Il sistema previdenziale forense vive, come quello generalista, le tensioni conseguenti alla grave contrazione della redditività del lavoro e ad una prospettiva di squilibrio demografico sempre più evidente. Le migliaia di cancellazioni “per inedia reddituale” sono una grave mina per la sostenibilità di lungo periodo. L’attuale contribuzione, caratterizzata da minimi inderogabili, diviene concausa della spirale recessiva nella quale è piombata da anni la categoria, arrivando in alcuni casi a sottrarre agli avvocati quote di reddito a livelli intollerabili. Il cosiddetto: ”Welfare attivo”, continua ad atteggiarsi come strumento di gestione e mantenimento del potere clientelare e di consenso del ceto attualmente alla guida dell’istituto di Via Visconti.
Basti guardare alla misura, ridotta in termini di montante allocato (anche per l’aspra battaglia condotta da NAD sul punto) ma incredibilmente reiterata (da un milione di euro a cinquecentomila) di finanziamento di progetti: ”Per lo sviluppo economico dell’avvocatura”, che coprirà d’oro i soliti noti, saldamente e docilmente schierati a supporto dell’attuale filiera di potere istituzionale. E non potrebbe essere altrimenti, vista la delimitazione delle organizzazioni che possono presentare progetti a CCOOAA, CCPPOO ed associazioni riconosciute. E chi ha il potere di riconoscere le associazioni? Il CNF. Ed il cerchio si chiude.
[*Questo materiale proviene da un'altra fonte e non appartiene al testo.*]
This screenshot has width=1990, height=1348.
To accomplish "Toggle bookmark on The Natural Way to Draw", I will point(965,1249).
Detto approccio è collocato agli antipodi rispetto a quello che dovrebbe caratterizzare una sana ridefinizione del sistema, che lo renda sostenibile e dunque credibile sul lungo periodo. Occorre puntare ad una previdenza di primo pilastro minimalista la quale, in quanto tale, impatti il minimo possibile sui redditi correnti degli avvocati. Detto obiettivo potrebbe essere conseguito applicando il contributivo a tutti i curricula previdenziali in corso, opzione che consentirebbe un’immediata e massiva riduzione della contribuzione in capo ad ogni iscritto. Detta opzione viene paternalisticamente “sconsigliata” dal timoniere per i suoi effetti di riduzione dei trattamenti futuri, chimere legate alla sopportazione di pesi ormai insostenibili per una larga fascia di avvocatesse ed avvocati.
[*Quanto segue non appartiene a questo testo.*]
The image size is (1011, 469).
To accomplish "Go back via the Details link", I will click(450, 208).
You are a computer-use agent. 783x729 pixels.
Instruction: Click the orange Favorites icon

Ciò è comprensibile, poiché il primo effetto indesiderato per il manovratore sarebbe una riduzione improvvisa e drastica della liquidità disponibile “oggi”, con conseguente riduzione di margine d’azione in termini di risorse allocabili per welfare clientelare e sostegno di prestazioni correnti – regalo, pagate da noi tutti attivi sul mercato del lavoro, perpetrando una catena odiosa nella quale i padri sottraggono risorse ai figli. In realtà, detta misura chiuderebbe definitivamente il libro dei sogni squadernatoci oggi davanti e realisticamente ci consegnerebbe un sistema snello, minimalista, che darebbe agli avvocati la disponibilità di un delta di liquidità da gestire per superare la crisi corrente ed impiegare in scelte di previdenza dettate dall’autodeterminazione che ogni professionista sarà in grado di manifestare, attraverso azioni libere ed adeguate al fine di garantirsi un periodo di quiescenza post lavorativa libero dall’indigenza.
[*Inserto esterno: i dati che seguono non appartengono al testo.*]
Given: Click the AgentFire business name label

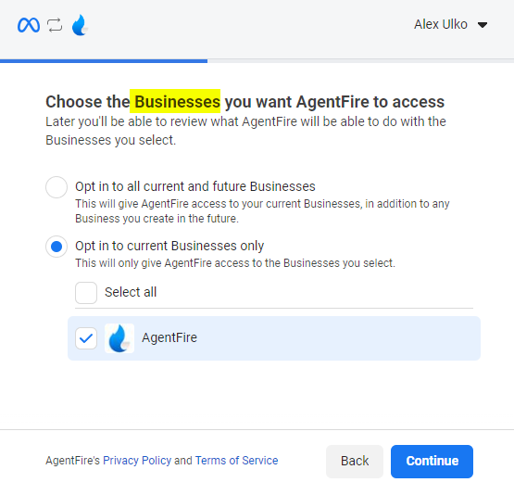Looking at the screenshot, I should 169,337.
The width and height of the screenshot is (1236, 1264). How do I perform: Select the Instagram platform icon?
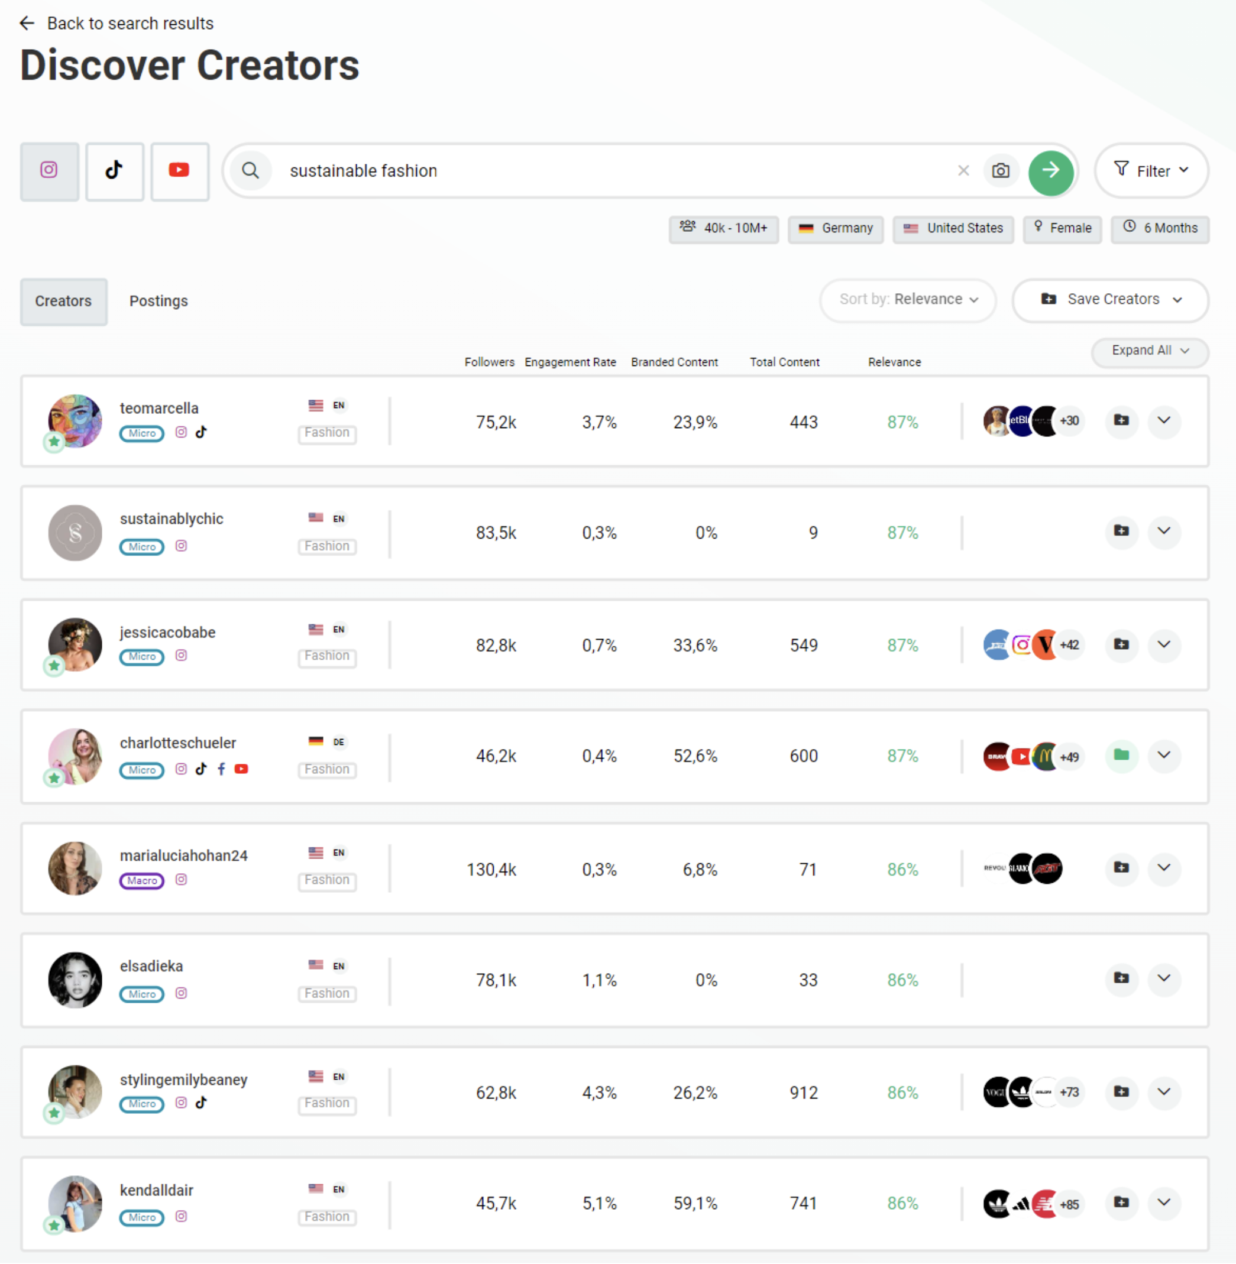pyautogui.click(x=49, y=171)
Nel dibattito su questi temi, il lato tragicomico della vicenda è l’atteggiamento disinteressato di coloro che, ritenendo di viaggiare “in prima classe”, presumono di essere non interessati al problema della sostenibilità complessiva. A questi colleghi vorrei dire: non si è mai visto un naufragio dove cola giù solo la terza classe di un’imbarcazione. Le barche, quando affondano, affondano per intero. O volete continuare ad ascoltare l’orchestrina? Conosciamo tutti il “nickname” del Titanic. “The Unsinkable”. L’inaffondabile. Sappiamo tutti come andò a finire…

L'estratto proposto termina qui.